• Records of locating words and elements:
━━━━━━━━━━━━━━━━━━━━━━━━━━━━━━

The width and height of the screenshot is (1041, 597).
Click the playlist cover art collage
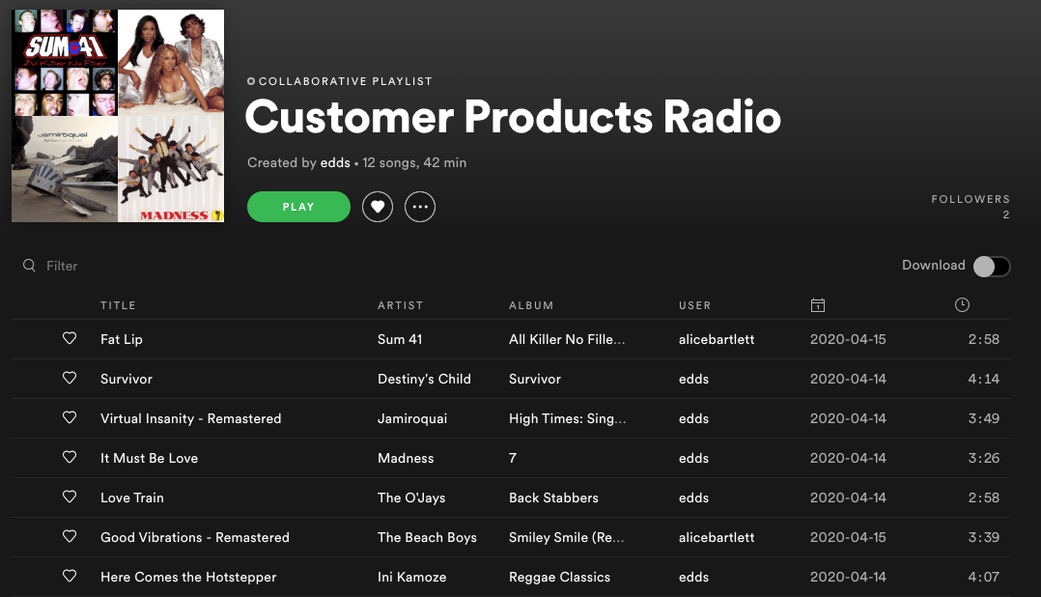click(x=117, y=116)
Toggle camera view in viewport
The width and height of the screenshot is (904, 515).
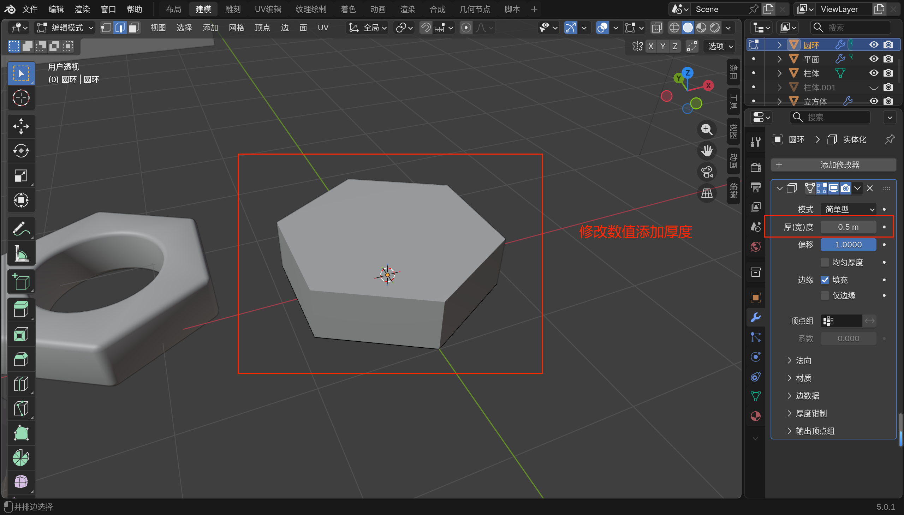tap(707, 172)
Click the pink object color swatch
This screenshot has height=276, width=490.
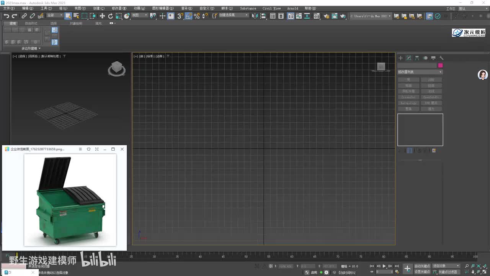coord(440,66)
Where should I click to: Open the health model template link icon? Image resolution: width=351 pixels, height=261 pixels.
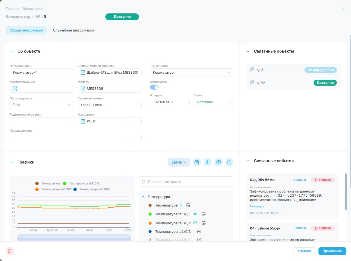(x=83, y=73)
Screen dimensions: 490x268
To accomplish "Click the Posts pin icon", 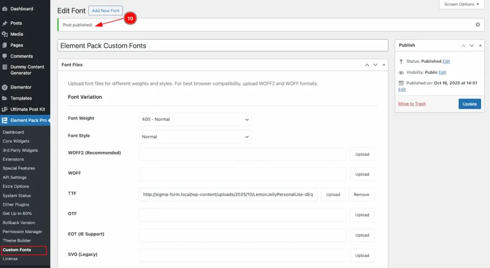I will pyautogui.click(x=5, y=23).
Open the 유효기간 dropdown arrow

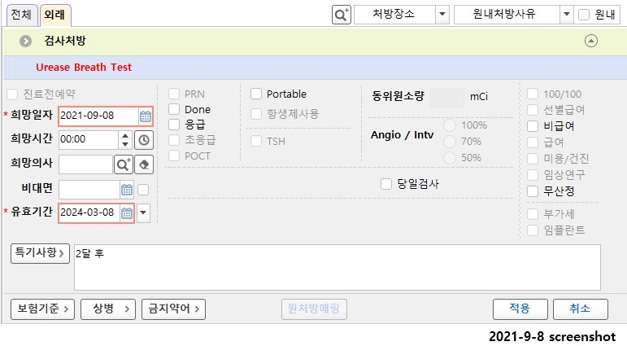pos(143,213)
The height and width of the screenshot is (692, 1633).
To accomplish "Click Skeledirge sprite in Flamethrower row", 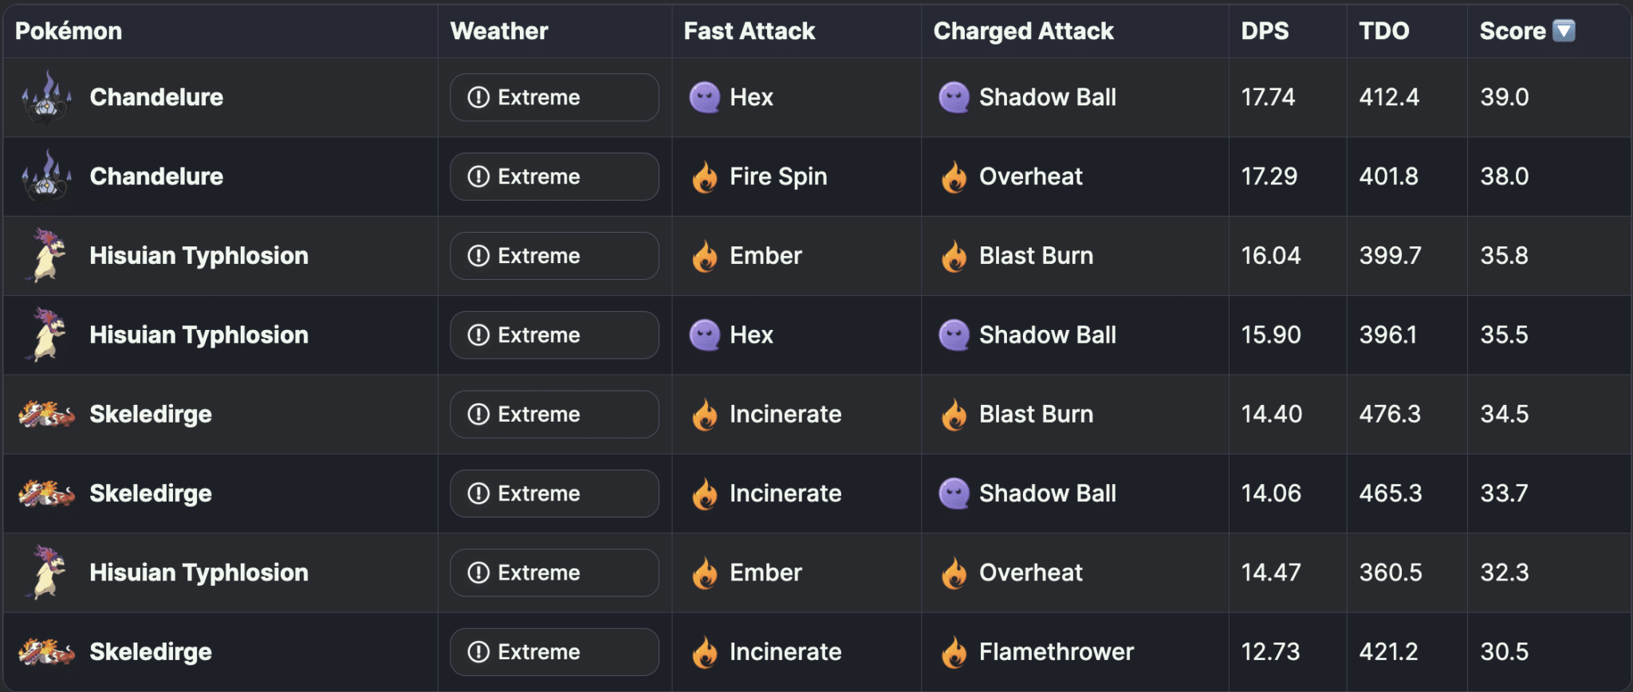I will point(46,652).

━━━━━━━━━━━━━━━━━━━━━━━━━━━━━━

• Exercise task:
Extract every one of the rows above that contains the string "width", treating uppercase and lowercase letters as distinct.

• Final result:
The width and height of the screenshot is (1041, 597).
The width and height of the screenshot is (904, 515).
This screenshot has height=276, width=490.
Where should I click to: Open the health model template link icon? Image resolution: width=351 pixels, height=261 pixels.
The height and width of the screenshot is (692, 1633).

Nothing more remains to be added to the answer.